(Assigned task)
Each line holding the string "Given" is to be copied from the data.

(Stored data entries)
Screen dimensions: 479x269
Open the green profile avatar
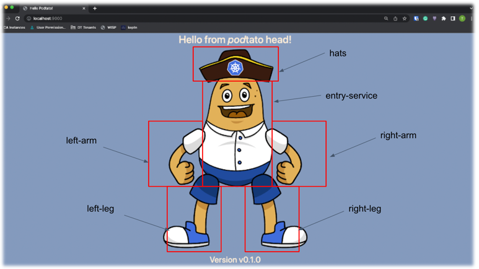pyautogui.click(x=462, y=19)
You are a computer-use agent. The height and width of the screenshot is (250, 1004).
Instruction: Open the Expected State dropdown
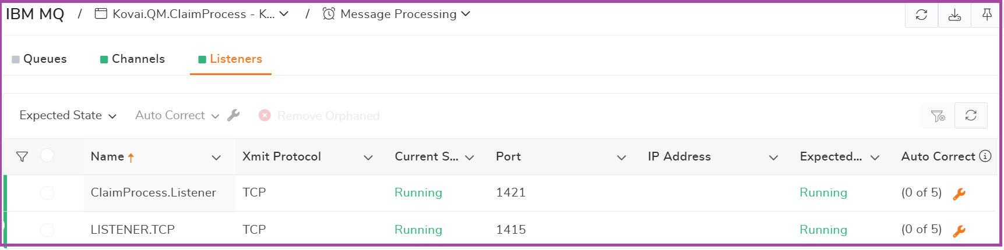click(68, 115)
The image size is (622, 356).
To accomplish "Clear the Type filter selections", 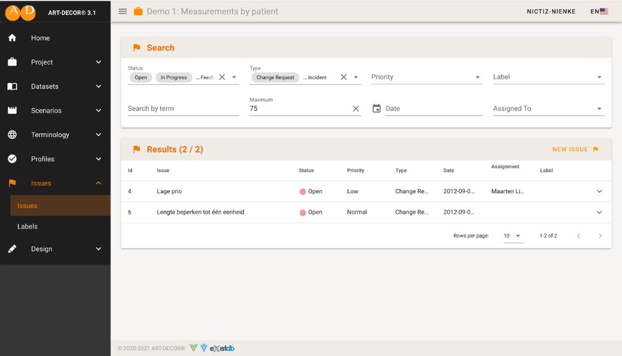I will click(344, 77).
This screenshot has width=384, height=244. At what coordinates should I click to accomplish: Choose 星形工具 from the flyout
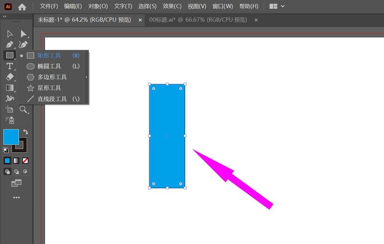coord(49,88)
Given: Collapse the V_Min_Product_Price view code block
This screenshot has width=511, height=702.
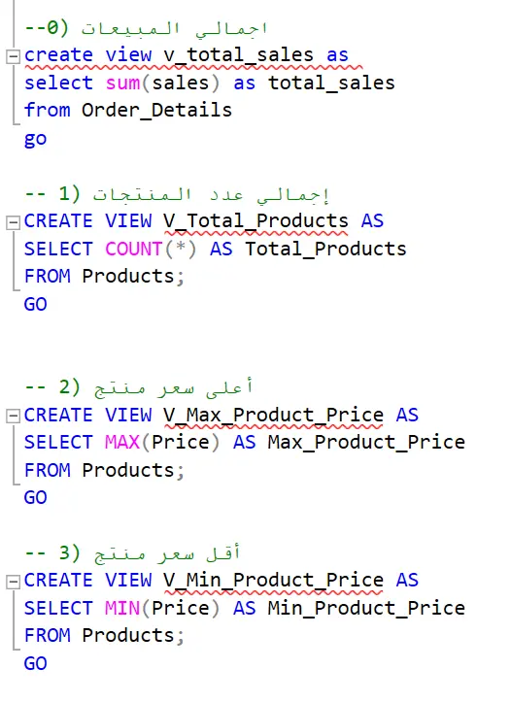Looking at the screenshot, I should click(13, 582).

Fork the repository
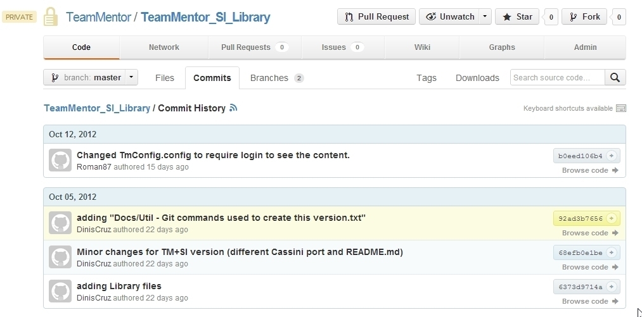[584, 17]
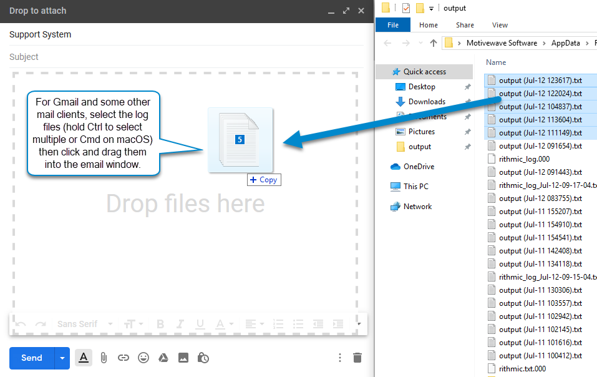Click the insert link icon
Image resolution: width=597 pixels, height=377 pixels.
coord(124,358)
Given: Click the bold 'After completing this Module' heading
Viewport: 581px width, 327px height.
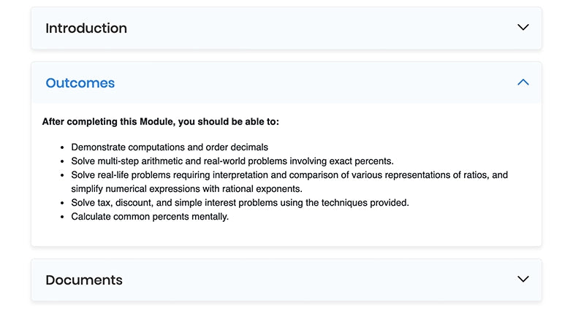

(Solution for this exercise)
Given: Collapse the V_Min_Product_Price view code block
Given: Click the bold 'After completing this Module' heading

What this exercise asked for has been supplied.